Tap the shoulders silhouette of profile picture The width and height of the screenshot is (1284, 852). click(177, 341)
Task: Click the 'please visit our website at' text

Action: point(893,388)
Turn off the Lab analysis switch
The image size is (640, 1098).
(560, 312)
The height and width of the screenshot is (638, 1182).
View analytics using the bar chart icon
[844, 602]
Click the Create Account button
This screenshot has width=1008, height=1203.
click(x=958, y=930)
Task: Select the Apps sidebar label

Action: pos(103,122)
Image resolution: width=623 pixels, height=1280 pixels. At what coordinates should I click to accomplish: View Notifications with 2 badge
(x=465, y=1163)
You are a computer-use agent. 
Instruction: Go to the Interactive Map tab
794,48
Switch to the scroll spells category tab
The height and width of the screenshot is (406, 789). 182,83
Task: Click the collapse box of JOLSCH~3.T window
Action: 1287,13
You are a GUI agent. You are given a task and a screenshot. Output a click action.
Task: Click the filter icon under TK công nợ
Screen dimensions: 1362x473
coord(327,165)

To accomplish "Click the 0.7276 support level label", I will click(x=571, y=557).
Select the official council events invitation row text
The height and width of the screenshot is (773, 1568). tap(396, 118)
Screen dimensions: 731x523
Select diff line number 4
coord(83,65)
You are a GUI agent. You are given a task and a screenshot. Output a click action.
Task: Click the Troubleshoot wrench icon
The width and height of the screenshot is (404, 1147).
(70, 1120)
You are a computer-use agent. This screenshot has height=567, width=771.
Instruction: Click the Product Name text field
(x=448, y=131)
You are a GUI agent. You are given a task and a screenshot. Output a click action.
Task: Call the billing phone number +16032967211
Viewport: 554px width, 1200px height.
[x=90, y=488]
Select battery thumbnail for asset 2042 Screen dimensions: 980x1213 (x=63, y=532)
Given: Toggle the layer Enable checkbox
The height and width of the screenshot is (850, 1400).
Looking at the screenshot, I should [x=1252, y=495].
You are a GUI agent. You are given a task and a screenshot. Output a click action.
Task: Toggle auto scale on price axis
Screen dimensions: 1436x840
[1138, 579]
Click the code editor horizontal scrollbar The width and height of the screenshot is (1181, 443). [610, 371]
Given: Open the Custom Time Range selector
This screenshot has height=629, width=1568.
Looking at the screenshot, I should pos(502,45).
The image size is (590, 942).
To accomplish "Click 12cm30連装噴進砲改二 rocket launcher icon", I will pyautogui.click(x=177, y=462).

__EXERCISE DETAILS__
The records shown earlier should all be returned verbatim.

__RESULT BELOW__
Tap the shoulders silhouette of profile picture The width and height of the screenshot is (1284, 852). click(177, 341)
Task: Click the 'please visit our website at' text

Action: point(893,388)
Turn off the Lab analysis switch
The image size is (640, 1098).
(560, 312)
The height and width of the screenshot is (638, 1182).
View analytics using the bar chart icon
[844, 602]
Click the Create Account button
This screenshot has width=1008, height=1203.
click(x=958, y=930)
Task: Select the Apps sidebar label

Action: pos(103,122)
Image resolution: width=623 pixels, height=1280 pixels. At what coordinates should I click to accomplish: View Notifications with 2 badge
(x=465, y=1163)
You are a computer-use agent. 
Instruction: Go to the Interactive Map tab
794,48
Switch to the scroll spells category tab
The height and width of the screenshot is (406, 789). 182,83
Task: Click the collapse box of JOLSCH~3.T window
Action: 1287,13
You are a GUI agent. You are given a task and a screenshot. Output a click action.
Task: Click the filter icon under TK công nợ
Screen dimensions: 1362x473
coord(327,165)

To accomplish "Click the 0.7276 support level label", I will click(x=571, y=557).
Select the official council events invitation row text
The height and width of the screenshot is (773, 1568). tap(396, 118)
Screen dimensions: 731x523
Select diff line number 4
coord(83,65)
You are a GUI agent. You are given a task and a screenshot. Output a click action.
Task: Click the Troubleshoot wrench icon
The width and height of the screenshot is (404, 1147).
(70, 1120)
You are a computer-use agent. This screenshot has height=567, width=771.
Instruction: Click the Product Name text field
(x=448, y=131)
You are a GUI agent. You are given a task and a screenshot. Output a click action.
Task: Call the billing phone number +16032967211
Viewport: 554px width, 1200px height.
[x=90, y=488]
Select battery thumbnail for asset 2042 Screen dimensions: 980x1213 (x=63, y=532)
Given: Toggle the layer Enable checkbox
The height and width of the screenshot is (850, 1400).
Looking at the screenshot, I should [x=1252, y=495].
You are a GUI agent. You are given a task and a screenshot. Output a click action.
Task: Toggle auto scale on price axis
Screen dimensions: 1436x840
[1138, 579]
Click the code editor horizontal scrollbar The width and height of the screenshot is (1181, 443). [610, 371]
Given: Open the Custom Time Range selector
This screenshot has height=629, width=1568.
Looking at the screenshot, I should pos(502,45).
The image size is (590, 942).
To accomplish "Click 12cm30連装噴進砲改二 rocket launcher icon", I will pyautogui.click(x=177, y=462).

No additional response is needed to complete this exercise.